■ Prompt ■
Please reproduce each of the entries below exactly as they appear.

• • • • •

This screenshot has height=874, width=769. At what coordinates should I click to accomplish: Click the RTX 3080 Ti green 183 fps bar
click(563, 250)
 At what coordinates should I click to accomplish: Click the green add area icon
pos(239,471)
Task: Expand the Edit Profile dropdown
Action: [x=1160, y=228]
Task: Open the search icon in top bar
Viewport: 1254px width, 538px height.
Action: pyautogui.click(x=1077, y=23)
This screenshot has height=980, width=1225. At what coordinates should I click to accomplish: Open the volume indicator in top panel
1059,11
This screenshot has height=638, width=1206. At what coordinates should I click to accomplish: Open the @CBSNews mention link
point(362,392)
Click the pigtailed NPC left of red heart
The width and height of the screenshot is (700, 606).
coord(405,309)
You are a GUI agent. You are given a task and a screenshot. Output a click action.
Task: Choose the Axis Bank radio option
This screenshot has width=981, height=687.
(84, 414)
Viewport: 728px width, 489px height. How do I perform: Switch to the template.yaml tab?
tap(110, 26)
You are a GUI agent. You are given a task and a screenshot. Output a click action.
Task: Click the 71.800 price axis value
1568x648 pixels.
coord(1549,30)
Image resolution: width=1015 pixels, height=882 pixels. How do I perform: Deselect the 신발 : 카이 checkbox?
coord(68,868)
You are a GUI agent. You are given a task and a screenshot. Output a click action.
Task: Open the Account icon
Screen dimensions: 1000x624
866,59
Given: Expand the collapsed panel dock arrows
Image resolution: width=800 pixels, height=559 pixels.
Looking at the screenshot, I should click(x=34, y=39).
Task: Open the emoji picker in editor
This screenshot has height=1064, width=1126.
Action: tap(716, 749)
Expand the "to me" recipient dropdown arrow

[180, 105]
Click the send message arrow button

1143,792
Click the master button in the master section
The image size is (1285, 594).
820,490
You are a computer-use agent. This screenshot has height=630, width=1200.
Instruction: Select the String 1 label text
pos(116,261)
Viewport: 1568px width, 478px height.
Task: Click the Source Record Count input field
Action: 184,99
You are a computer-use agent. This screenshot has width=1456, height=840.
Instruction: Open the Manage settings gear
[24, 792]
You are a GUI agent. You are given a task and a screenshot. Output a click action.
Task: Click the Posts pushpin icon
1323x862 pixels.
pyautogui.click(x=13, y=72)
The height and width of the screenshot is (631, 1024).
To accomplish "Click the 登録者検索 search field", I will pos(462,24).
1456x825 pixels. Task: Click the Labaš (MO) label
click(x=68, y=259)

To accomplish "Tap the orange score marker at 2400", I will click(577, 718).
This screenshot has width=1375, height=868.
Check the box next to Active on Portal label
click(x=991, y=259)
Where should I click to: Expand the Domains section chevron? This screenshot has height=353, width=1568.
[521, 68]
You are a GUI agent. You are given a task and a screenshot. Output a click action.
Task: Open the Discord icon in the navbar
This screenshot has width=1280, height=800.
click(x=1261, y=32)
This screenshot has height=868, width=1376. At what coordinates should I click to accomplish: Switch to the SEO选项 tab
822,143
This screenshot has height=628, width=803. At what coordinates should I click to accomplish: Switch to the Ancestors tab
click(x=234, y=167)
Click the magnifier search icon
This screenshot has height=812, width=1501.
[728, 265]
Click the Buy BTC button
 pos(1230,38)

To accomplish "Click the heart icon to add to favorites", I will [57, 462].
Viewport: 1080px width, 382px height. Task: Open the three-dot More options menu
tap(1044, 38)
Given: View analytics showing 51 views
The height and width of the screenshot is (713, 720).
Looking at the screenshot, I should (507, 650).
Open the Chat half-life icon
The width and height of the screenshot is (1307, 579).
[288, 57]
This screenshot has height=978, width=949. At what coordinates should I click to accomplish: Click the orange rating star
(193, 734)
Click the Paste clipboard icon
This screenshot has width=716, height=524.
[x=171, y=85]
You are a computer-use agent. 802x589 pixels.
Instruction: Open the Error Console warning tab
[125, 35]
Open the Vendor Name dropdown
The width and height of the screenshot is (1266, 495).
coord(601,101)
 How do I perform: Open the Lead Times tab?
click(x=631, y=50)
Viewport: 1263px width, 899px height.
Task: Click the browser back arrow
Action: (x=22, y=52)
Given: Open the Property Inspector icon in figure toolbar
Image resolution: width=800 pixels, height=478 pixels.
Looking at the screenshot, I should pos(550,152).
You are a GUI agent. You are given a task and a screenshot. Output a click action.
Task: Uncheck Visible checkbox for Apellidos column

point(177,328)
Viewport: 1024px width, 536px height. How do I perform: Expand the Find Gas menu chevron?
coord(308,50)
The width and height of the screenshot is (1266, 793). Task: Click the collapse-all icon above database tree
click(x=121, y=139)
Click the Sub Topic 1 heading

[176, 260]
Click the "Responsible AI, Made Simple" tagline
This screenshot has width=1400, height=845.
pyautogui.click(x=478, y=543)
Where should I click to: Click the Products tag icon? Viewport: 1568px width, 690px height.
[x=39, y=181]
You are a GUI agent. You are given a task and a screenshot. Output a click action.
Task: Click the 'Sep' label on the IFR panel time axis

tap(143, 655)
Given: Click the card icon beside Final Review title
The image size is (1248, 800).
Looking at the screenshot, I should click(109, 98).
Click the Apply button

• • • • •

■ Solution to the problem ■
This screenshot has height=874, width=769. At what coordinates should I click to accomplish: Click the RTX 3080 Ti green 183 fps bar
click(563, 250)
 At what coordinates should I click to accomplish: Click the green add area icon
pos(239,471)
Task: Expand the Edit Profile dropdown
Action: [x=1160, y=228]
Task: Open the search icon in top bar
Viewport: 1254px width, 538px height.
Action: pyautogui.click(x=1077, y=23)
This screenshot has height=980, width=1225. At what coordinates should I click to accomplish: Open the volume indicator in top panel
1059,11
This screenshot has height=638, width=1206. At what coordinates should I click to accomplish: Open the @CBSNews mention link
point(362,392)
Click the pigtailed NPC left of red heart
The width and height of the screenshot is (700, 606).
coord(405,309)
You are a GUI agent. You are given a task and a screenshot. Output a click action.
Task: Choose the Axis Bank radio option
This screenshot has width=981, height=687.
(84, 414)
Viewport: 728px width, 489px height. How do I perform: Switch to the template.yaml tab?
tap(110, 26)
You are a GUI agent. You are given a task and a screenshot. Output a click action.
Task: Click the 71.800 price axis value
1568x648 pixels.
coord(1549,30)
Image resolution: width=1015 pixels, height=882 pixels. How do I perform: Deselect the 신발 : 카이 checkbox?
coord(68,868)
You are a GUI agent. You are given a task and a screenshot. Output a click action.
Task: Open the Account icon
Screen dimensions: 1000x624
866,59
Given: Expand the collapsed panel dock arrows
Image resolution: width=800 pixels, height=559 pixels.
Looking at the screenshot, I should click(x=34, y=39).
Task: Open the emoji picker in editor
This screenshot has height=1064, width=1126.
Action: tap(716, 749)
Expand the "to me" recipient dropdown arrow

[180, 105]
Click the send message arrow button

1143,792
Click the master button in the master section
The image size is (1285, 594).
820,490
You are a computer-use agent. This screenshot has height=630, width=1200.
Instruction: Select the String 1 label text
pos(116,261)
Viewport: 1568px width, 478px height.
Task: Click the Source Record Count input field
Action: 184,99
You are a computer-use agent. This screenshot has width=1456, height=840.
Instruction: Open the Manage settings gear
[24, 792]
You are a GUI agent. You are given a task and a screenshot. Output a click action.
Task: Click the Posts pushpin icon
1323x862 pixels.
pyautogui.click(x=13, y=72)
The height and width of the screenshot is (631, 1024).
To accomplish "Click the 登録者検索 search field", I will pos(462,24).
1456x825 pixels. Task: Click the Labaš (MO) label
click(x=68, y=259)

To accomplish "Tap the orange score marker at 2400", I will click(577, 718).
This screenshot has width=1375, height=868.
Check the box next to Active on Portal label
click(x=991, y=259)
Where should I click to: Expand the Domains section chevron? This screenshot has height=353, width=1568.
[521, 68]
You are a GUI agent. You are given a task and a screenshot. Output a click action.
Task: Open the Discord icon in the navbar
This screenshot has width=1280, height=800.
click(x=1261, y=32)
This screenshot has height=868, width=1376. At what coordinates should I click to accomplish: Switch to the SEO选项 tab
822,143
This screenshot has height=628, width=803. At what coordinates should I click to accomplish: Switch to the Ancestors tab
click(x=234, y=167)
Click the magnifier search icon
This screenshot has height=812, width=1501.
[728, 265]
Click the Buy BTC button
 pos(1230,38)

To accomplish "Click the heart icon to add to favorites", I will [57, 462].
Viewport: 1080px width, 382px height. Task: Open the three-dot More options menu
tap(1044, 38)
Given: View analytics showing 51 views
The height and width of the screenshot is (713, 720).
Looking at the screenshot, I should (507, 650).
Open the Chat half-life icon
The width and height of the screenshot is (1307, 579).
[288, 57]
This screenshot has height=978, width=949. At what coordinates should I click to accomplish: Click the orange rating star
(193, 734)
Click the Paste clipboard icon
This screenshot has width=716, height=524.
[x=171, y=85]
You are a computer-use agent. 802x589 pixels.
Instruction: Open the Error Console warning tab
[125, 35]
Open the Vendor Name dropdown
The width and height of the screenshot is (1266, 495).
coord(601,101)
 How do I perform: Open the Lead Times tab?
click(x=631, y=50)
Viewport: 1263px width, 899px height.
Task: Click the browser back arrow
Action: (x=22, y=52)
Given: Open the Property Inspector icon in figure toolbar
Image resolution: width=800 pixels, height=478 pixels.
Looking at the screenshot, I should pos(550,152).
You are a GUI agent. You are given a task and a screenshot. Output a click action.
Task: Uncheck Visible checkbox for Apellidos column

point(177,328)
Viewport: 1024px width, 536px height. How do I perform: Expand the Find Gas menu chevron?
coord(308,50)
The width and height of the screenshot is (1266, 793). Task: Click the collapse-all icon above database tree
click(x=121, y=139)
Click the Sub Topic 1 heading

[176, 260]
Click the "Responsible AI, Made Simple" tagline
This screenshot has width=1400, height=845.
pyautogui.click(x=478, y=543)
Where should I click to: Click the Products tag icon? Viewport: 1568px width, 690px height.
[x=39, y=181]
You are a GUI agent. You are given a task and a screenshot. Output a click action.
Task: Click the 'Sep' label on the IFR panel time axis

tap(143, 655)
Given: Click the card icon beside Final Review title
The image size is (1248, 800).
Looking at the screenshot, I should click(109, 98).
Click the Apply button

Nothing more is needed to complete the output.